New UI Center Signs Contract With Integrated DNA Technologies

The new Center for Bioinformatics and Computational Biology (CBCB), a joint enterprise of the University of Iowa College of Engineering and Carver College of Medicine, has signed a three-year, $150,000 contract with Integrated DNA Technologies, Inc. (IDT) of Coralville, Iowa to explore collaborative projects that will help scientists to better perform laboratory work.

One project would involve designing a public "Window of Science" web site offering a comprehensive set of resources to help lab molecular biology and biochemistry researchers fully utilize information derived from the Human Genome Project. Another project would develop computational methods for designing more efficient and effective oligonucleotides, or reagents, used in many common genomics lab settings.

Thomas Casavant, CBCB director and professor of electrical and computer engineering and biomedical engineering. says that the purpose of the CBCB-IDT agreement is to help researchers to achieve their scientific goals more rapidly and effectively.

"The promise of the Genome Project is locked behind a door that can only be opened with cooperation between computation experts and those engaged in the design and deployment of biological and medical research experiments," Casavant says. "The teamwork that this grant represents is a model for this type of cooperation."

Dr. Joe Walder, CEO of IDT says, "Researchers worldwide have only begun to scratch the surface in deciphering genome project information.

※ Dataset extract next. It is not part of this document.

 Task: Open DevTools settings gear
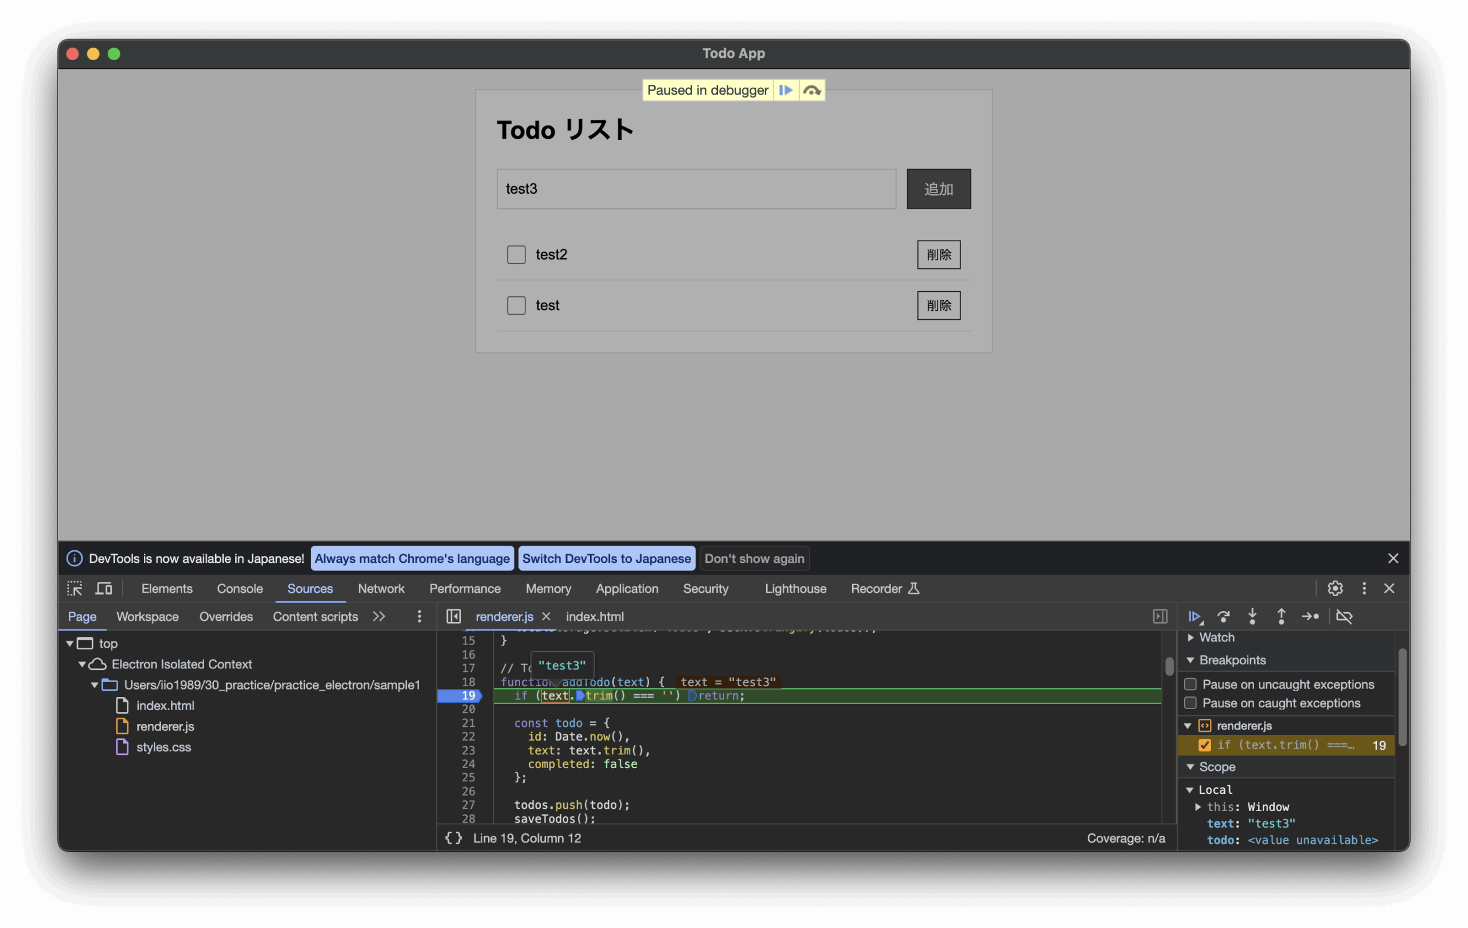(x=1335, y=589)
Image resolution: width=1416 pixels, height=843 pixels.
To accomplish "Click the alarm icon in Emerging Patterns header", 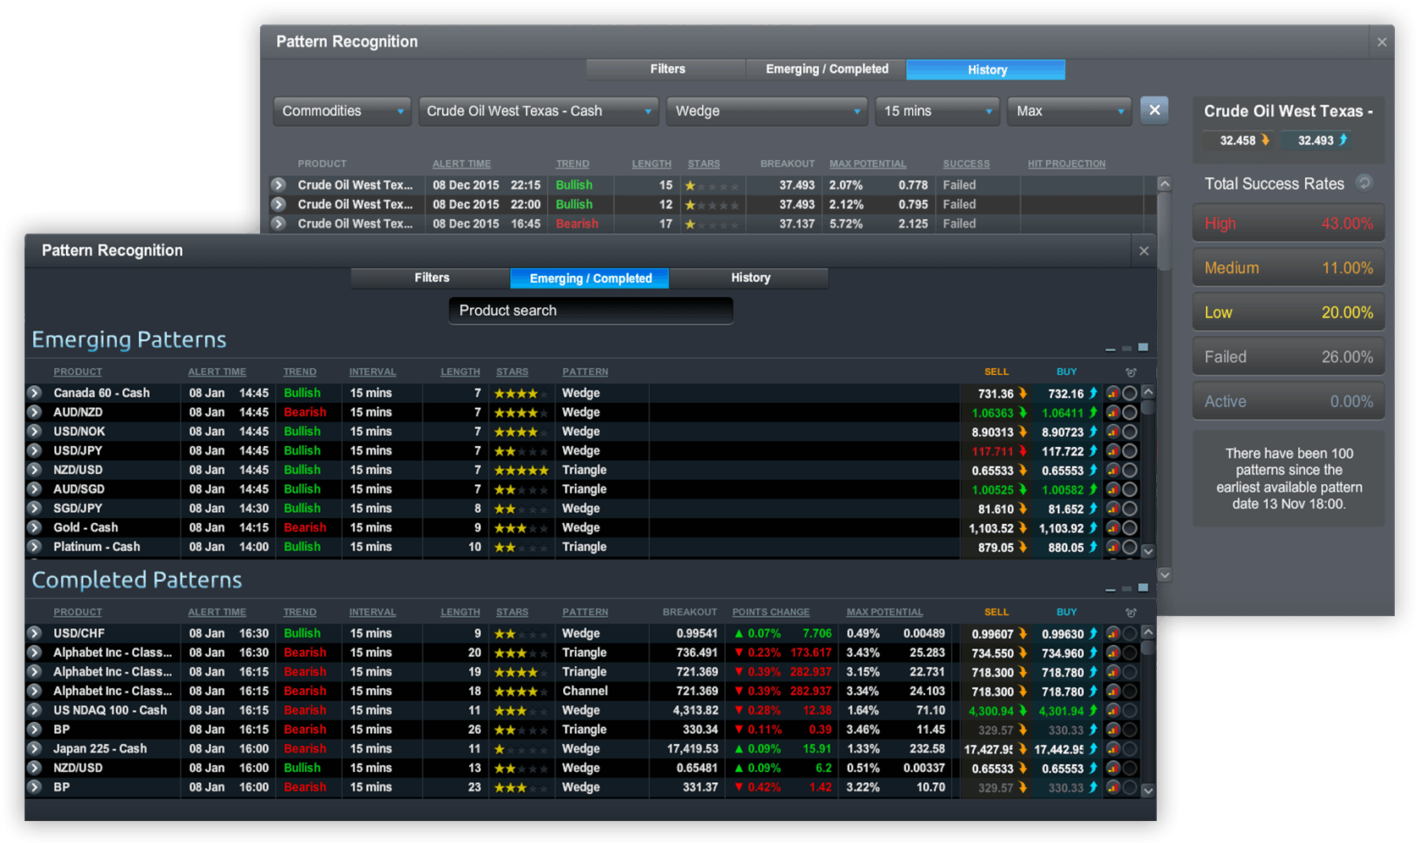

We see this formal cooperation and collaboration between IDT and the CBCB as facilitating basic and applied research in areas as diverse as treating disease, producing new diagnostics and improving agriculture."

The CBCB is a high-performance computational and informational resource uniquely designed to help researchers learn about the genetic basis of human disease and other biomedical phenomena. In addition, the CBCB is working to develop interdisciplinary programs of study to teach professionals the skills of biomedical problem solving using modern computational methods. The center is jointly administered by the UI College of Engineering and the Roy J. and Lucille A. Carver College of Medicine and supported by the Office of the Vice President for Research. The center will include researchers from the Colleges of Engineering, Medicine, Liberal Arts and Sciences, Public Health, Business, Pharmacy, Dentistry, Nursing and the Graduate College. Also, the CBCB will work to cooperate with other units, including the UI Carver Center for Comparative Genomics and the UI Center for Macular Degeneration and other research support units such as Information Technology Services Research Technologies and the Carver College of Medicine's DNA Core Facility.

An outgrowth of the College of Engineering's Coordinated Laboratory for Computational Genomics, the CBCB builds upon over seven years of collaboration between the Carver College of Medicine and the College of Engineering in the use of applied computational science in the fields of genomics, genetics, molecular biology, and their applications for medical research. Such collaborations have investigated genotyping, genetic linkage analysis, gene mapping and other phenomena and have already attracted more than $35 million in external funding to the University of Iowa.

IDT, with more than 300 employees, is a major force in advancing biomedical research as both a supplier of custom oligonucleotides and a developer of innovative new biotechnology. As a leading manufacturer of synthetic DNA/RNA, IDT provides products to over 27,000 customers worldwide and has a strong presence in both the academic and corporate marketplace. The company's research division is committed to improving nucleic acid synthesis technology and developing new applications for DNA and RNA based compounds. IDT's advanced synthesis group combines expertise in chemistry, molecular biology, information systems and engineering to produce and purify complex nucleic acids of all kinds. IDT received its commercial start in the UI's business incubator, the Technology Innovation Center (TIC), on the UI Oakdale Campus, and today is located near major university, medical and research centers in Coralville, Iowa and with offices in the Chicago area.